### Given task
Extend the post below about the Hostess Brands union pension fund, starting right after its last sentence.

### Excerpt to read
Ding Dong – This Pension is Dead

Hostess Brands, Inc. shut down and I see a scenario where their union pension plans were the reason.  According to a news article there are two major unions at Hostess, IBEW Teamsters, which represents about 7,000 workers, and Bakery, Confectionary, Tobacco Workers and Grain Millers International Union (BCTGM) which represents about 5,000 employees.  I couldn’t find the IBEW plan but the 2011 5500 filing for the BCTGM Multiemployer Pension Fund (This Dead Plan) told me all I needed to know.

As of January 1, 2011 This Dead Plan had $5 billion in assets (valued at market and this number dropped to $4.5 billion by the end of 2011)  and $10 billion in liabilities valued using conservative assumptions (i.e. a much lower interest rate than was used for funding since PPA’06 tightened up the rules for single-employer funding but left actuaries with discretion when it comes to these union plans).  $155 million in contributions was coming in annually and $550 million was going out in benefit payouts plus another $27 million in administrative fees*.  70% of the $116,708 participants were either retired or inactive leaving the remaining 30% to shoulder the contribution load.  Hostess Brands, Inc. accounted for about 15% of active participants and plan contributions and was obviously looking to cut costs but then they hit a wall that is the Multiemployer Pension Plan Amendments Act of 1980 (MPPAA).

### Data records

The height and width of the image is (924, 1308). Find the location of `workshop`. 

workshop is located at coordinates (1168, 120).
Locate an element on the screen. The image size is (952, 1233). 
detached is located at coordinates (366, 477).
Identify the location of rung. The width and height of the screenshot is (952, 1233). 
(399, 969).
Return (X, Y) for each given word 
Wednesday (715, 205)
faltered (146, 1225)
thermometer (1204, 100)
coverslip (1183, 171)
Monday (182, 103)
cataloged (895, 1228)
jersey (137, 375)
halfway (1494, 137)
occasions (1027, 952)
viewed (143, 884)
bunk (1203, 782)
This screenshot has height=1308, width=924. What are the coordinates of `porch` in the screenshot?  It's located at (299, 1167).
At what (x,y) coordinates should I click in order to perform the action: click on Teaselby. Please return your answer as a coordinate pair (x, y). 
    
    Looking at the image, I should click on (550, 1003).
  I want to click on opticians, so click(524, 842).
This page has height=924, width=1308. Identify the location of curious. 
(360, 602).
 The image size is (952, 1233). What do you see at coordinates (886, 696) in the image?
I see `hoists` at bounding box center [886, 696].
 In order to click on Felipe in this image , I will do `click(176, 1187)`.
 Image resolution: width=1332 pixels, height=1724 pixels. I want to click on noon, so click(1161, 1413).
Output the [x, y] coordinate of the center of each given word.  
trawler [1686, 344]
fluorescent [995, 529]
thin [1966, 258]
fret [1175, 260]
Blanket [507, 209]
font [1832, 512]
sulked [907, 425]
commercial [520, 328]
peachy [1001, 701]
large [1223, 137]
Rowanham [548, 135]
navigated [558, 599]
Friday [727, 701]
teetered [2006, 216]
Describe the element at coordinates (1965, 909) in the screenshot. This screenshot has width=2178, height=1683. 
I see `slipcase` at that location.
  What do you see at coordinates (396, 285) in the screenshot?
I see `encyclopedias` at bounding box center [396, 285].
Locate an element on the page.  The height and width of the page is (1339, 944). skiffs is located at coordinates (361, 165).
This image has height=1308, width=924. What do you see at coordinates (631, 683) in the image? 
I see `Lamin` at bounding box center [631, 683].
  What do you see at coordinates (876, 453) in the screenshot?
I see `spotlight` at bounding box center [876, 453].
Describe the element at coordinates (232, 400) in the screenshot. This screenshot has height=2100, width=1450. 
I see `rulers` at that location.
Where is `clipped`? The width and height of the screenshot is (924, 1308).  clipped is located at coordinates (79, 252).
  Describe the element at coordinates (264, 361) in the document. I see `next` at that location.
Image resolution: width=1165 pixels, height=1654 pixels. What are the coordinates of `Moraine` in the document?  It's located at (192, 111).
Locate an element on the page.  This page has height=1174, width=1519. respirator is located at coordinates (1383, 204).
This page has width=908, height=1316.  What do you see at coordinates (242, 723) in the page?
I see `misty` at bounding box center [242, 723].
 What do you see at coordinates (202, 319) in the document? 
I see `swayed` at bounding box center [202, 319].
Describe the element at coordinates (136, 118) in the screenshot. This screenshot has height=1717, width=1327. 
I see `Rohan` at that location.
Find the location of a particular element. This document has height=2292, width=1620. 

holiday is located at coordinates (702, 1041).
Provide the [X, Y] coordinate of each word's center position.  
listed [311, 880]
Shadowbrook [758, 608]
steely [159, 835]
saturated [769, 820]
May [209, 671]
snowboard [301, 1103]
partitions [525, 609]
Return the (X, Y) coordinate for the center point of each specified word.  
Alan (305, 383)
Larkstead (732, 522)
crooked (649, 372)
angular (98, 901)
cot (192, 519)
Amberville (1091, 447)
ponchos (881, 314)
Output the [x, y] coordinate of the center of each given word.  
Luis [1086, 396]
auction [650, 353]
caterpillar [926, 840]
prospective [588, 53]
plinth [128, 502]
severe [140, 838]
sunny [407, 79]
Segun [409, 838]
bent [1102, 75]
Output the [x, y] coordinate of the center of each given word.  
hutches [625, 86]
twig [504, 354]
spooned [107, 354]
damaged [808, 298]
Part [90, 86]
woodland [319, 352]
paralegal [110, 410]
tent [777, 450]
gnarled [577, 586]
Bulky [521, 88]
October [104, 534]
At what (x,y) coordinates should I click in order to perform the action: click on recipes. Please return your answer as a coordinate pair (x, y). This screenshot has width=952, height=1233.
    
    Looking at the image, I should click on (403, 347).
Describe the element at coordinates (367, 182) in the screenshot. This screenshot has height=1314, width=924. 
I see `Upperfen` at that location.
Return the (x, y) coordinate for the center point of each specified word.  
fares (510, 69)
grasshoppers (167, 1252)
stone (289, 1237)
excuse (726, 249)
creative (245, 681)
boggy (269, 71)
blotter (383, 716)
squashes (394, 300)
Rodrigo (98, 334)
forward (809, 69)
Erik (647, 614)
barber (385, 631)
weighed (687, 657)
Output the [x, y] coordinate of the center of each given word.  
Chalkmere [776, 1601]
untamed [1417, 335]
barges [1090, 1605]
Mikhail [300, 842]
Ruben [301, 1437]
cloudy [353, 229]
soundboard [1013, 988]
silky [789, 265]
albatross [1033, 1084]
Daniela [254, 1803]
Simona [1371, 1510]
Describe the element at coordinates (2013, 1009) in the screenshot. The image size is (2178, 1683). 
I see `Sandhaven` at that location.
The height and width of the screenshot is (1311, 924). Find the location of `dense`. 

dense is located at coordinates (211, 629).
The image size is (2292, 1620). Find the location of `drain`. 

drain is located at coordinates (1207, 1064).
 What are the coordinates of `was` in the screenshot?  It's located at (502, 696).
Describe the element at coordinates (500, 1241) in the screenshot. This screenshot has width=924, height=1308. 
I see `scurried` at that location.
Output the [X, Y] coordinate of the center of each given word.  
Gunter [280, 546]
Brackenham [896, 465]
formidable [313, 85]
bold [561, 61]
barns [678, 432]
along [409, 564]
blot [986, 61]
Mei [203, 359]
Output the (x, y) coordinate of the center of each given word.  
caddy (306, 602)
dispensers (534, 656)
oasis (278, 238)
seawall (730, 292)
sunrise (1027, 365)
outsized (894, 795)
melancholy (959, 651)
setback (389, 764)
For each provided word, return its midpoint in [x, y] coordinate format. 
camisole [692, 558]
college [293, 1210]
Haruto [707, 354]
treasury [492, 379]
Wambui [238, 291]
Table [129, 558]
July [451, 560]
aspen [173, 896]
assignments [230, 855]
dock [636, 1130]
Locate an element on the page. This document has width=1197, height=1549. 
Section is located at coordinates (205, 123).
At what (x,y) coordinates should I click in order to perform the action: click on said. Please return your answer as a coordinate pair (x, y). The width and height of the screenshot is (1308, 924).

### Response to the exercise
What MPPAA created was a bankruptcy machine that leaves employers participating in underfunded Multiemployer Defined Benefit Plans little other choice. Hostess was paying $22 million in contributions annually into This Dead Plan and wanted out.  What they would have found is a draconian barrier called withdrawal liability which places the entire burden for making up shortfalls on employers who were silly enough not to jump ship earlier and allows the union very favorable terms for calculating this liability.  My guess is that Hostess would have needed to come up with a billion dollars to be able to walk.

In this rigged game folding up was the only sensible option.  Incidentally, for those  who dabble in short selling, the other employer participants in This Dead Plan, according to their Schedule R, are currently BBU, Inc. , Kraft Foods Global, Safeway Stores, and The Kroger Company.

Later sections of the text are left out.